Secondo i dati diffusi dall'Istat nel report “Indicatori ambientali urbani” dedicato all’analisi dell’eco-compatibilità delle città italiane: nel 2010 la raccolta differenziata in Italia ha raggiunto il 31.7% (contro un obiettivo fissato al 50% per tutti i comuni della penisola entro la fine del 2009), con una crescita di appena l’1,4% a livello nazionale. Uno sforzo insufficiente. Bisogna impegnarsi a differenziare/diminuire i rifiuti molto di più e meglio.
Nonostante sia prevista nel 98% dei comuni italiani, secondo il report dell’Istat, separare i rifiuti è per ora un’abitudine consolidata soprattutto al Nord dove si raggiunge in media la percentuale del 40% (con punte del 47.1% nel Nord-est) contro il 28.1% dei comuni del Centro, il 21.3% al Sud e solo il 15% nelle isole.
Viene praticata maggiormente nei comuni di piccole dimensioni (+10% rispetto alla media dei capoluoghi con oltre 250mila abitanti), mentre per quanto riguarda le grandi città il dato migliore arriva da Verona (50%) seguita da Torino (43.3%), Firenze (38,4%), Milano (35,9%), Venezia (35,6%) e Bologna (34,8%) mentre Napoli si ferma al 17.7% (a differenza degli altri capoluoghi campani che superano tutti la media nazionale).
Malgrado questi risultati, la prova che, a livello nazionale, qualcosa si stia lentamente muovendo nelle amministrazioni italiane verso una più corretta gestione dei rifiuti, arriva dal confronto dell’Istat con i dati del 2000, secondo cui si registra un aumento di circa il 50% della raccolta differenziata sul territorio nazionale negli ultimi dieci anni.
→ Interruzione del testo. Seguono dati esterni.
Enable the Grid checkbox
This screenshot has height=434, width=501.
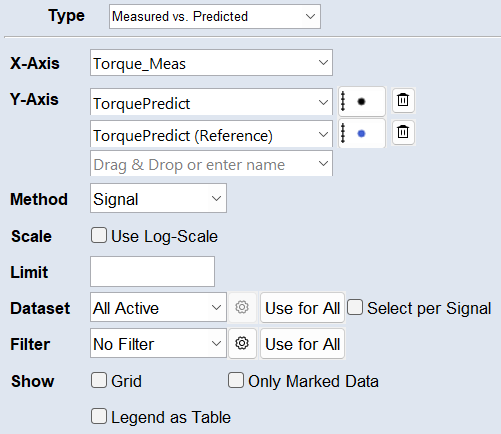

Un andamento che rischia però di subire le conseguenze negative dell’aumento (+0.9%) dei valori relativi alla produzione totale di rifiuti in Italia. Con 609,5 kg per abitante nel 2010 contro i 550kg nel 2000, e per il primo anno in controtendenza dal 2006, quest’ultimo indicatore dell’Istat dimostra come ridurre, oltre a differenziare, sembri invece ancora un obiettivo irraggiungibile.